Compiler implementation for MAC5750 in C++. Following the book Modern Compiler Implementaton in Java
The project itself has no dependenies -- except googletest for testing -- but its build system has. You need to have the python libs ninja and meson. Both can be installed from pip. However, to avoid messing up existing python libraries, I decided to install them in virtual environments (i.e., locally). If you have python 3.6 or later, you can just run
./configure.sh
and all the build system dependencies will be installed locally. If all goes well, you can then run
make
and then
./bcc input/sample.miniJava
./a.out
and execute a miniJava progam.
However, if things do not work, you will have to install ninja and meson with
pip install ninja meson
and empty the PYTHON_ENV variable in the Makefile
.PHONY: test clean
SHELL = /bin/bash
PYTHON_VENV =
(rest of the file)
after that, you may be able to run make and compile code.
The compiler just crashes if the error is anything but a syntax error. However, if this is the case, it may produce a helpful error message. All the other errors just kill the program.
I implemented the parser and lexer without any tools. It was really interesting and I learned a lot. But a few features went missing. One that I just noticed by the end of the project is that there is no operator precedence in the parser. Hence, you will probably want to use several parenthesis.
None of the statements from the language about arrays are implemented.
There is no new int [Exp] nor a[Exp].
The front end of the project is really good. The parser file is remarkably close to the grammar itself, which is quite satisfying and was quite hard to achieve.
Seriously, take a look at the parser. Some methods,
like the one that parses the main function, are basically a copy of
the grammar defined in the book. The one that departs the most from
that are the methods that parse expressions, since I had to change
the grammar to avoid left recursion. The _E method is the one that
books usually represent as E', which is the artifact from removing
left recursion.
The main idea in this part is to have builder objects that hold the necessary info and record errors, which can then be used to instantiate the AST nodes. They are the builder objects, and are defined in builder.h.
Every node in the AST is given a unique index, and this index is used as a vector position for storing aditional information on the nodes. This is how the syntax errors are recorded and then reported back -- see error.h.
When I noticed it was a lot of work to code a recursion in the tree, I decided to implement a tool to help me in it. I did this for the IR, which I implemented from scratch, without C++17 help. Since I had a builder class for the class, I was able to easily keep the invariant that the label of every node is greater than the labels of its children, so that recursion on the tree could be done in a single pass. This is what the template Catamorphism, in IR.h does. It takes a function that can handle every type of node in the IR and "lifts" it into a function of the tree as a whole. In the same file, the template classes ShallowFormat and DeepFormat are examples.

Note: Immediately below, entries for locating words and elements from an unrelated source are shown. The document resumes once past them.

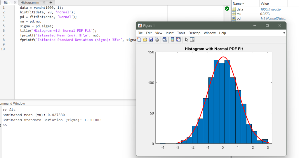Insert a legend via toolbar icon
299x158 pixels.
(x=178, y=40)
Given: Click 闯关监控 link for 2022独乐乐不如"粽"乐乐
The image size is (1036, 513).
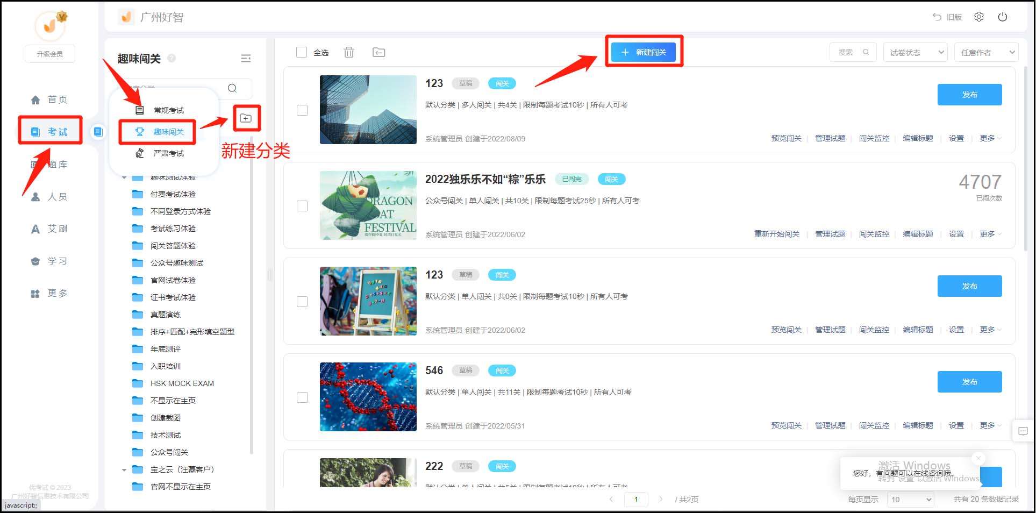Looking at the screenshot, I should 874,234.
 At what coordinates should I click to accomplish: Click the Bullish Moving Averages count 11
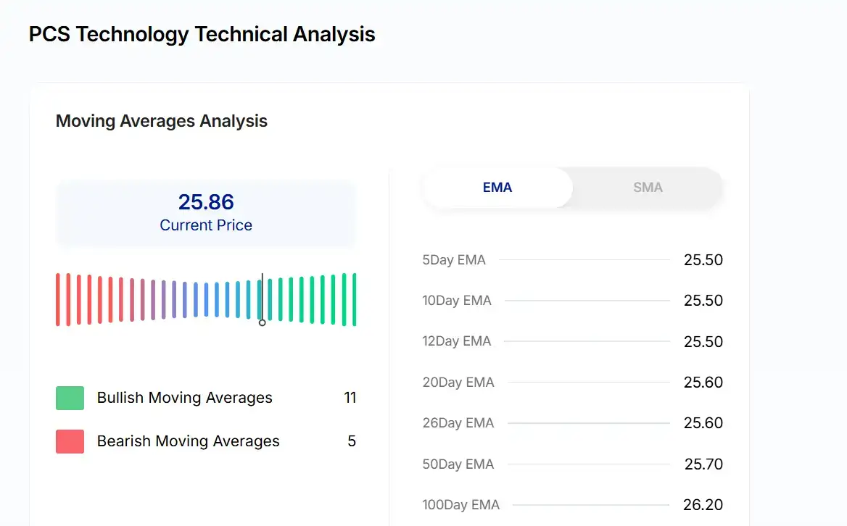pyautogui.click(x=350, y=398)
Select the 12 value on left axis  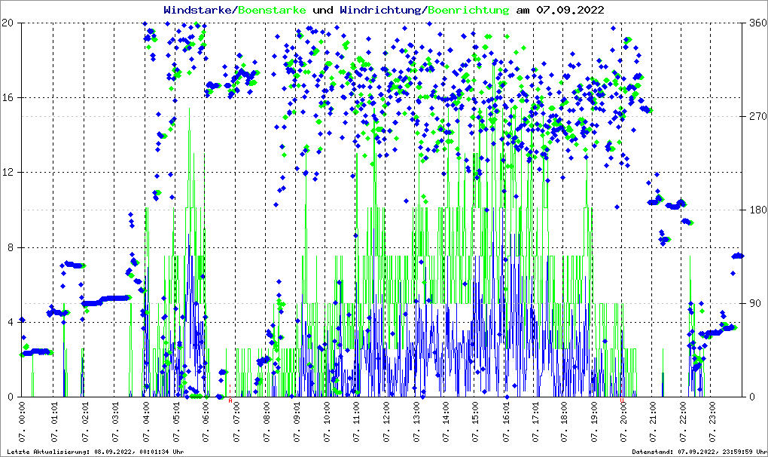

The current implementation ships inheritance, but no virtual tables. It does a "inheritance via overloading" in a way similar to C++ inheritance without virtual functions. The correct method to be called can be determined in compile time, so it suffices to determine which function to call and to keep the memory layout compatible. The input file inheritance.miniJava is an example that compiles and produces the same output as sample.miniJava.
The file helper.h is the symbol table of the language.
I build it from the AST and use it in translation. It keeps all the informations
about classes and method stack layout. Moreover, since I did not implement
class member variables as pointers, but in a way similar to C structs,
I had to find a topological sort of the classes in order to process them.
Basically, if a class A has a member variable of class B, the size of
A depends on the size of B. I decided not to have forward declarations
in the language, and implemented a topological sort of the classes, that
actually complains when there are cyclic dependencies. This utility
can be found here.
The translation is done in translation.h. It translates the tree into a first IR representation. This IR is then adapted until it is really close to assembly, and then it is actually translated. This second step is done in codegen.h.